Existence of invariant plane for repeated eigenvalues If we are in $\mathbb{R^3}$ and the characteristic equation has a repeated root, does that always mean that there is an invariant plane rather than just an invariant line, like when there is no repeated root?
 A: No. The dimension of the eigenspace associated with $\lambda$ is called the geometric multiplicity of $\lambda$. It is a well-known fact that geometric multiplicity is less than the algebraic multiplicity, where algebraic multiplicity is referring to the number of repetitions of $\lambda$ in the characteristic equation.
A: Suppose $A$ is a $3\times3$ matrix. $A$ must have at least one real eigenvalue. There are only $2$ cases.

$A$ has at least $2$ linearly independent eigenvectors

Suppose $\vec x, \vec y$ are $2$ linearly independent eigenvectors. The plane $
\langle\vec x,\vec y\rangle=\{a\vec x+b\vec y:a,b\in\mathbb{R}\}$ must be invariant under $A$ i.e. $A(\langle\vec x,\vec y\rangle)=\langle\vec x,\vec y\rangle$.

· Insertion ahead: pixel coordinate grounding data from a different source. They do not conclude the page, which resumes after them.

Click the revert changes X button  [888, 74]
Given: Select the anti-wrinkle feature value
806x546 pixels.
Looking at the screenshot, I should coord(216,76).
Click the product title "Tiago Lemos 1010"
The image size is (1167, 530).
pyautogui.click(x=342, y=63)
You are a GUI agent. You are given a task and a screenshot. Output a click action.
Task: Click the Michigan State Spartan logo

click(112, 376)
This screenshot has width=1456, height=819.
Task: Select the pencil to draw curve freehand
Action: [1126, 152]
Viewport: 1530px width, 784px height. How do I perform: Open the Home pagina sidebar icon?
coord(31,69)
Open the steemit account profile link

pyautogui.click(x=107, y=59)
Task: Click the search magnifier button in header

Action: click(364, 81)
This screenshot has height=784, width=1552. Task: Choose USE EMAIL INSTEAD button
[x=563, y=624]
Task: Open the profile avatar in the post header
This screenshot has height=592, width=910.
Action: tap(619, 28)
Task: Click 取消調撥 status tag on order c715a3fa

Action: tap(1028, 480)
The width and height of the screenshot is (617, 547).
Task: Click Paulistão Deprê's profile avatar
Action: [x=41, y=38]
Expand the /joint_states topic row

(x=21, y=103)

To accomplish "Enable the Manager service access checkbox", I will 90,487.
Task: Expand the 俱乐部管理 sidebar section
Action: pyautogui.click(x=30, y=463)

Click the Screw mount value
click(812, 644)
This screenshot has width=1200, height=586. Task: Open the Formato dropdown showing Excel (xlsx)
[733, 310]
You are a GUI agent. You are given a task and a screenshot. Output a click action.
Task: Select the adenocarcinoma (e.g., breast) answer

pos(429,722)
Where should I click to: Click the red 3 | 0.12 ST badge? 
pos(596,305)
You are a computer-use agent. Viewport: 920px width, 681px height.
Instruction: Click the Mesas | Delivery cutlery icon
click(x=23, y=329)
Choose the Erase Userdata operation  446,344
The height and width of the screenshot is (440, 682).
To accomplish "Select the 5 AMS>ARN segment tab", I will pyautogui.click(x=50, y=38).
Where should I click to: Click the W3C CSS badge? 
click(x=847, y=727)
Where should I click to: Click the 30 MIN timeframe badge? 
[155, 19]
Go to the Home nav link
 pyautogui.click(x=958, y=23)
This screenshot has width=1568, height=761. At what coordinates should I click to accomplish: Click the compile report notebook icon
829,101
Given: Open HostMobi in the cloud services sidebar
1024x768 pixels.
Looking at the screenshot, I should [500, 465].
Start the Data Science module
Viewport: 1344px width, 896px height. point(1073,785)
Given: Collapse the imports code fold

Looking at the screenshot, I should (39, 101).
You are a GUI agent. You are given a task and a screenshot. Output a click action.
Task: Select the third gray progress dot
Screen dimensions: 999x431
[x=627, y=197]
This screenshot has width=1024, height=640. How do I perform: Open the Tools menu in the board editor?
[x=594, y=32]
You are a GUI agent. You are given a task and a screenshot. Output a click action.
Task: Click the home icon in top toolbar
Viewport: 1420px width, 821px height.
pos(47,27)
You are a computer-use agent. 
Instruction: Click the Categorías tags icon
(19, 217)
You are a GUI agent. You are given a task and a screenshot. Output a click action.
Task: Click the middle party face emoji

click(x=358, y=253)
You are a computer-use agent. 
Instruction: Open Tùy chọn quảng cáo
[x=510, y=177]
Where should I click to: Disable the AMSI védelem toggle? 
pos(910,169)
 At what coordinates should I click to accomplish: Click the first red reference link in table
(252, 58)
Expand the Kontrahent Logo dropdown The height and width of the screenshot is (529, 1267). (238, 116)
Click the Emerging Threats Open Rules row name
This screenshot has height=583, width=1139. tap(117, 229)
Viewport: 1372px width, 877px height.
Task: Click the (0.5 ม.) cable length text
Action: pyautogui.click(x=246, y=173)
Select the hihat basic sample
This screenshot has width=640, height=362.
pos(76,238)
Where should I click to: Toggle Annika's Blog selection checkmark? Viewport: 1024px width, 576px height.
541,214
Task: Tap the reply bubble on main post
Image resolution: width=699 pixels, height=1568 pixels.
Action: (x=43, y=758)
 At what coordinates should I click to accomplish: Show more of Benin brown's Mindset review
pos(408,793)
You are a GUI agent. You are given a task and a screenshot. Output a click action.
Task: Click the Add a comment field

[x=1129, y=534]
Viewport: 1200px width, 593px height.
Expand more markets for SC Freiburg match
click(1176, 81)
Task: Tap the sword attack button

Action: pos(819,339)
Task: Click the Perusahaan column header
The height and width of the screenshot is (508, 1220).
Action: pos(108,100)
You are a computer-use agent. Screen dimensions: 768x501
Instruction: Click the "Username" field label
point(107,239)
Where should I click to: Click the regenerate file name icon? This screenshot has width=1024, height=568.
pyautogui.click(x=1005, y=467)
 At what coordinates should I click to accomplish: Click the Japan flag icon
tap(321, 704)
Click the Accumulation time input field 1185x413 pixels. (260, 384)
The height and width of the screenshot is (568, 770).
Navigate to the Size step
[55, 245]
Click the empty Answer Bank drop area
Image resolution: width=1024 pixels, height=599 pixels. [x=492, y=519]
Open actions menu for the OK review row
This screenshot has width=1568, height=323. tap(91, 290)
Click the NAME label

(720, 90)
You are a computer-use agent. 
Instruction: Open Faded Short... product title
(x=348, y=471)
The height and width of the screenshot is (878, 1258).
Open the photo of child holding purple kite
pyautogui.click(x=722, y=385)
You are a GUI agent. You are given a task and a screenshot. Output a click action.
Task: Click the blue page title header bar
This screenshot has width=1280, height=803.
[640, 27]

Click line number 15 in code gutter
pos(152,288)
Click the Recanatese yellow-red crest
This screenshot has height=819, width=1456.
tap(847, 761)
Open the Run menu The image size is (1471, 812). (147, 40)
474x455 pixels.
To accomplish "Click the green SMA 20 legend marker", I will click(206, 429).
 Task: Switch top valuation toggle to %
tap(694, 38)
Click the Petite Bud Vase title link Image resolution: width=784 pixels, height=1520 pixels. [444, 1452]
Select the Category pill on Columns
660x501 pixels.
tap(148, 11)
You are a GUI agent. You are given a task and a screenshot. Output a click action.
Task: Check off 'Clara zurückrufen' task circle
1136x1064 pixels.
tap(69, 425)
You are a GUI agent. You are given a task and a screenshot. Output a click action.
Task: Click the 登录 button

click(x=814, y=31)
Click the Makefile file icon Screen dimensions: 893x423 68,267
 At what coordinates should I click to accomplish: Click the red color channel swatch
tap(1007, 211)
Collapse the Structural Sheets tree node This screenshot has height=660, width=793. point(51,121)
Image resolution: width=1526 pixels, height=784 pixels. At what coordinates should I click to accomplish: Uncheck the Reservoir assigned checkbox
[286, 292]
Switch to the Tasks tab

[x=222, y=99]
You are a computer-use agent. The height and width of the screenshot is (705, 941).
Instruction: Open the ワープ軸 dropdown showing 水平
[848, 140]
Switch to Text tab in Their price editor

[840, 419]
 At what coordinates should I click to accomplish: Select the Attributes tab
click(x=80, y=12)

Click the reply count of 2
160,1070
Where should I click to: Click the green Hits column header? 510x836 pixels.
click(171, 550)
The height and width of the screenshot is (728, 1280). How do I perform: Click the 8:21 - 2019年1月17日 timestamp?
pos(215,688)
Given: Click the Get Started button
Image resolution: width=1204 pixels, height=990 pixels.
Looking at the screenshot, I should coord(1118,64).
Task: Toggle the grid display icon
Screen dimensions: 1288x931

$A$ has $1$ real eigenvalue and the dimension of the eigenspace is $1$

$A$ is similar to 
$$
\begin{bmatrix}\lambda&1&0\\0&\lambda&1\\0&0&\lambda\end{bmatrix}
$$
under which $\langle[1,0,0]^\top,[0,1,0]^\top\rangle$ or the plane $z=0$ is invariant.
So choosing the right basis you can always have an invariant plane.